Pod koniec grudnia firma Safege / SUEZ Consulting miała na zlecenie miasta złożyć raport, na który od dawna czekają aktywiści, zwykli mieszkańcy i deweloperzy. Miała w nim określić, skąd powinna pochodzić woda zasilająca Jeziorko Czerniakowskie, największy naturalny zbiornik wodny w Warszawie. Raport złożyła, ale ratusz go przyjął tylko w części. Najważniejszą część zakwestionował, a całą umowę z wykonawcą rozwiązał.
Pierwsze sygnały
Pierwszy sygnał o tym, że coś dziwnego dzieje się z raportem, odebraliśmy ponad miesiąc temu, w połowie grudnia ubiegłego roku. Zapytaliśmy wtedy jego wykonawcę, polski oddział francuskiej firmy Safege / SUEZ Consulting, na jakim etapie znajduje się "Koncepcja zagospodarowania i odprowadzenia wód opadowych i roztopowych dla obszaru Łuku Siekierkowskiego, ze szczególnym uwzględnieniem źródeł i sposobu zasilania w wodę akwenu rezerwatu przyrody „Jeziorko Czerniakowskie” (to oficjalna nazwa raportu).
Mikołaj Nowak z biura prasowego Safege uchylił się wtedy od odpowiedzi, sugerując kontakt bezpośrednio z inwestorem. Biuro Architektury i Planowania Przestrzennego w stołecznym ratuszu, zleceniodawca raportu, stwierdziło, że „opracowanie nie zostało jeszcze ukończone” i że wykonawca „jest w trakcie realizacji umowy”. Było to o tyle dziwne, że wyznaczony w umowie termin dostarczenia raportu i naniesienia poprawek (2 tygodnie na „ustosunkowanie się Wykonawcy do zgłoszonych uwag i przyjęcie przez zamawiającego całości opracowania”) minął po 19 miesiącach, w połowie grudnia, czyli dokładnie w czasie, w którym kontaktowaliśmy się z ratuszem.
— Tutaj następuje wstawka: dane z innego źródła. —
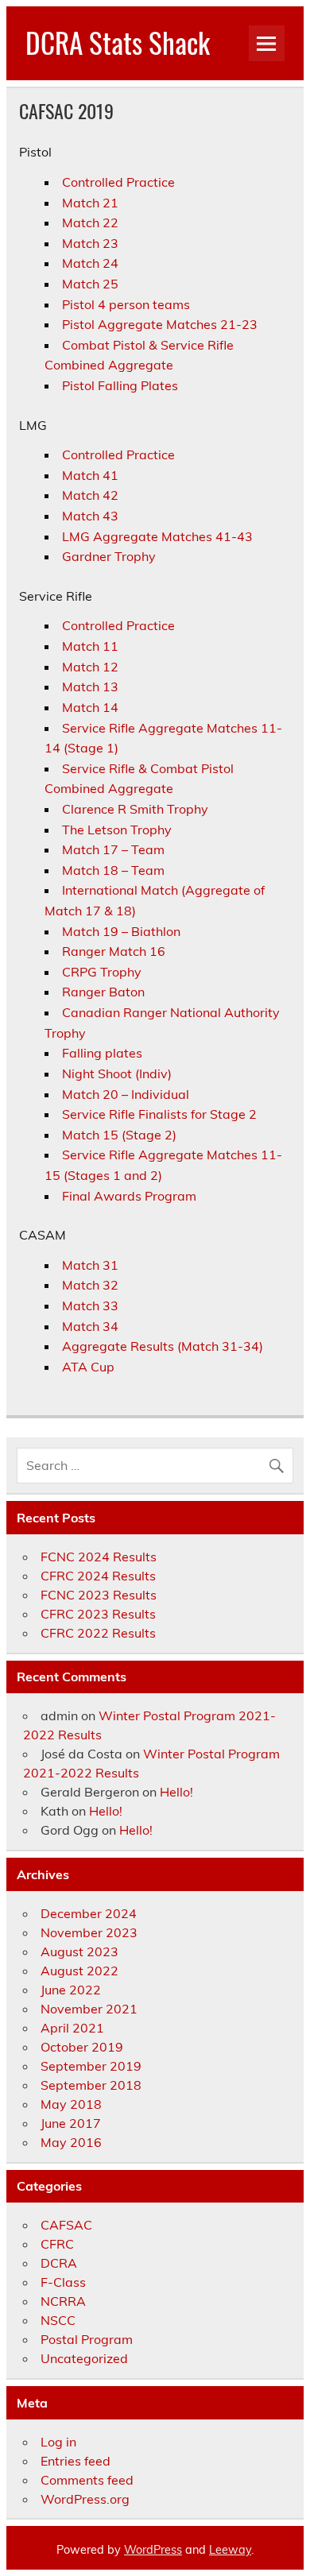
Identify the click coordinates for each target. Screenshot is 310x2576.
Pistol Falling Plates (120, 385)
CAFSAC (66, 2225)
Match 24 (90, 263)
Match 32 (90, 1285)
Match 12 (90, 667)
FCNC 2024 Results (99, 1557)
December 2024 (89, 1913)
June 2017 (71, 2123)
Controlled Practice (118, 182)
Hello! (176, 1792)
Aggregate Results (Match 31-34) (162, 1346)
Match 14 (90, 707)
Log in (58, 2442)
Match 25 (90, 284)
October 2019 (82, 2047)
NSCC (58, 2320)
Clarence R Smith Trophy (135, 809)
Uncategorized (84, 2358)
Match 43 (90, 516)
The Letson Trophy (117, 829)
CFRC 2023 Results (98, 1614)
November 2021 (89, 2009)
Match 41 (90, 475)
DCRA (59, 2263)
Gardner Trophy (109, 556)
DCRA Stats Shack (117, 42)
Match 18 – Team (113, 870)
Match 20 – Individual (125, 1094)
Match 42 (90, 495)
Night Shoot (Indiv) (117, 1073)
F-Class (63, 2282)
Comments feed (87, 2480)
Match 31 (90, 1265)
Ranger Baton (103, 992)
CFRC (57, 2244)
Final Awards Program (129, 1196)
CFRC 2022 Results (98, 1633)
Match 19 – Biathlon (121, 931)
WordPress (153, 2550)
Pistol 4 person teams (126, 304)
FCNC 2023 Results (99, 1595)
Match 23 (90, 243)
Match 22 (90, 222)
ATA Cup (88, 1367)
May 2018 (71, 2104)
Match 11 (90, 646)
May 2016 (71, 2142)
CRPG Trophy (101, 972)
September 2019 (91, 2066)
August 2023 (79, 1951)
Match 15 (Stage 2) (119, 1135)
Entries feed (75, 2461)
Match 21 (90, 203)
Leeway (230, 2550)
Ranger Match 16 (113, 951)
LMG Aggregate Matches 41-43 (157, 536)
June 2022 (71, 1990)
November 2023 (89, 1932)
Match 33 (90, 1305)
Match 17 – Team (113, 849)
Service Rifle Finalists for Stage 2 (159, 1114)
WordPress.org (85, 2499)
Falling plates (102, 1053)
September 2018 (91, 2085)
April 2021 (72, 2028)
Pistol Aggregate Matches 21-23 (160, 324)
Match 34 (90, 1326)
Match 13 (90, 686)
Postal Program (87, 2339)
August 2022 (79, 1970)
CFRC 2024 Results (98, 1576)
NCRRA (63, 2301)
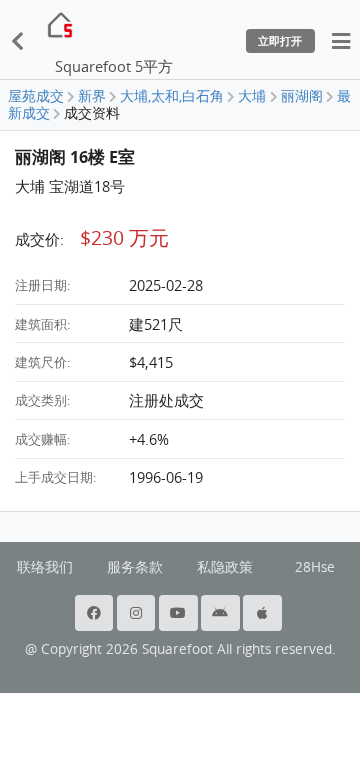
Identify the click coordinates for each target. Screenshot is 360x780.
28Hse (315, 567)
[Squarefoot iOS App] (264, 613)
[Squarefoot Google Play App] (222, 613)
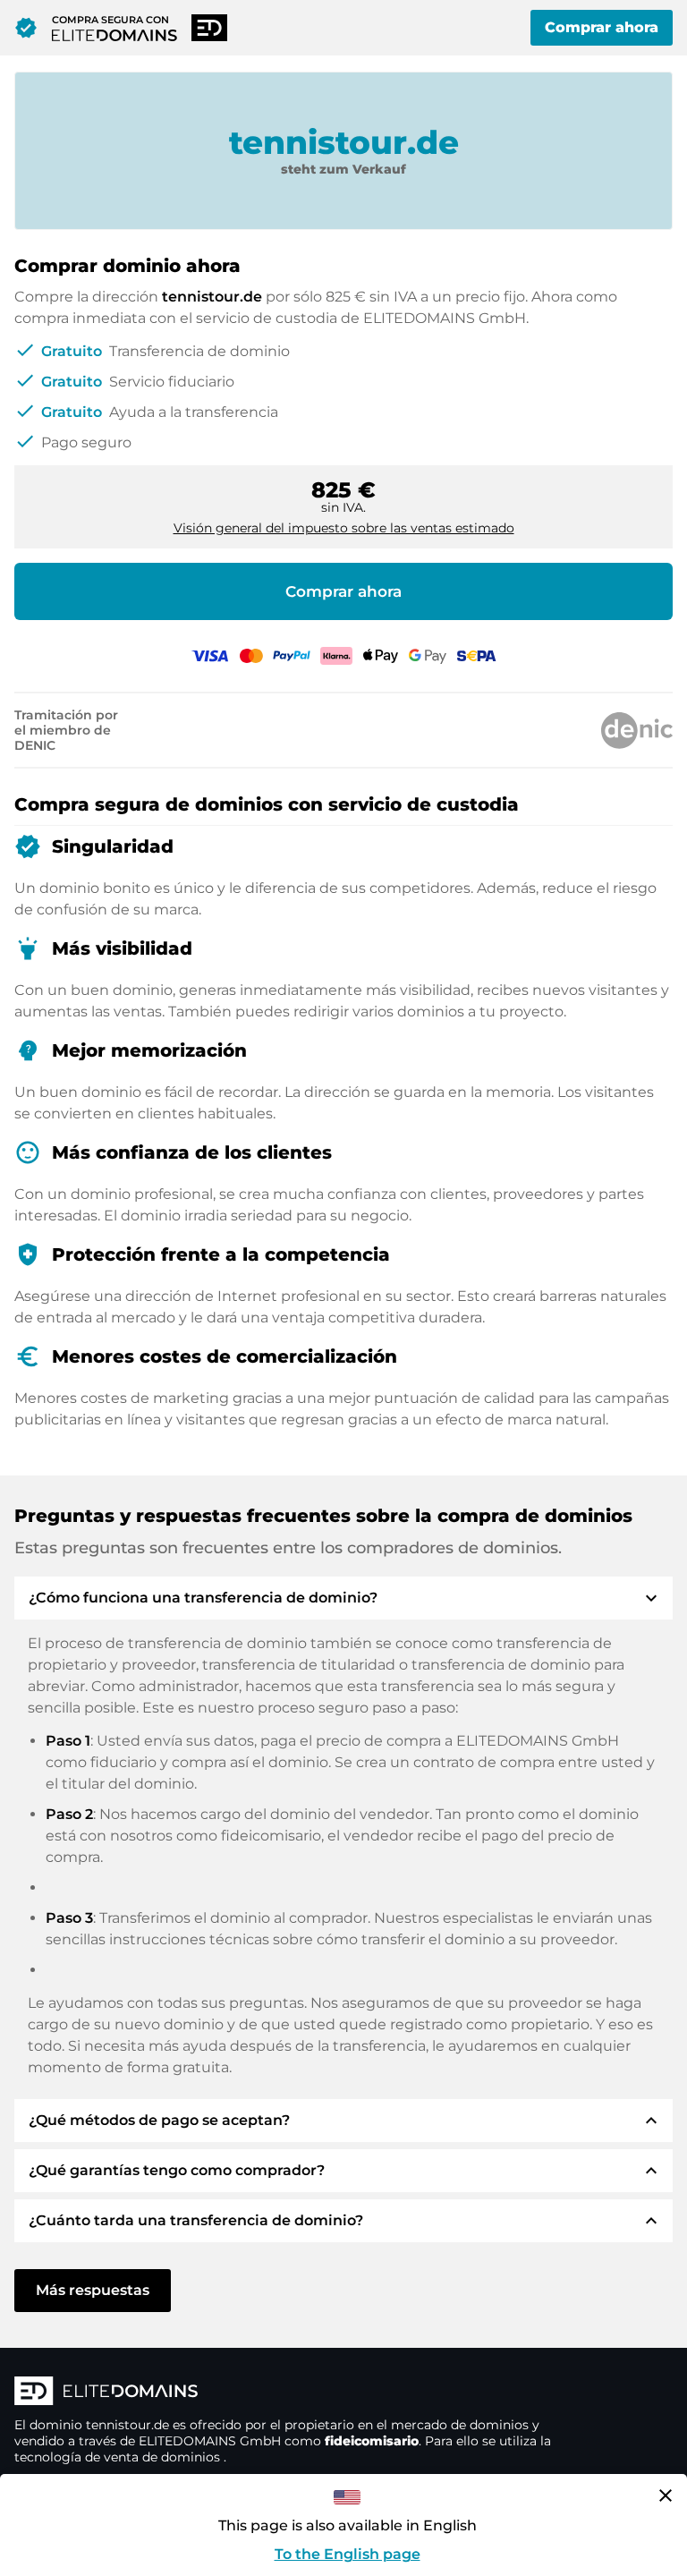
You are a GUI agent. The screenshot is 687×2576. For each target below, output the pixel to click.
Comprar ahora (601, 27)
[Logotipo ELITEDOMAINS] (282, 2392)
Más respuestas (92, 2290)
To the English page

Urzędnicy tłumaczyli, że poślizg nie jest niczym nadzwyczajnym. - Termin realizacji umowy przypada na połowę grudnia 2023 – przyznał Artur Szklarczyk z wydziału prasowego miasta. - Jednakże wykonawcy w ramach umowy przysługuje możliwość poprawy lub zmiany dokumentu, która zwyczajowo jest uwzględniana w ramach ostatecznego odbioru przedmiotu zamówienia. Czas ten obejmuje do kilku tygodni – mówił przedstawiciel ratusza. Wskazał też nowy termin: - W związku z powyższym wszelkie ostateczne ustalenia w zakresie przedmiotowego opracowania będą mogły być udostępnione nie wcześniej niż w drugiej połowie stycznia przyszłego roku.
Wybucha bomba
Bomba wybuchła, gdy na początku stycznia jeden z deweloperów, starających się o budowę osiedla mieszkaniowego na polach przy Jeziorku Czerniakowskim, poinformował nas, że po dwóch latach starań o pozwolenie na budowę właśnie natrafił na kolejną przeszkodę. - W ostatnich dniach, jak wynika z ustnej informacji uzyskanej w Biurze Architektury i Planowania Przestrzennego, wykonawca przetargu dostał pismo rozwiązujące umowę – mówi Aleksandra Wołodźko, prezes Greenfields, firmy doradczej działającej na zlecenie właścicieli nieruchomości, w tym przypadku spółki Apricot.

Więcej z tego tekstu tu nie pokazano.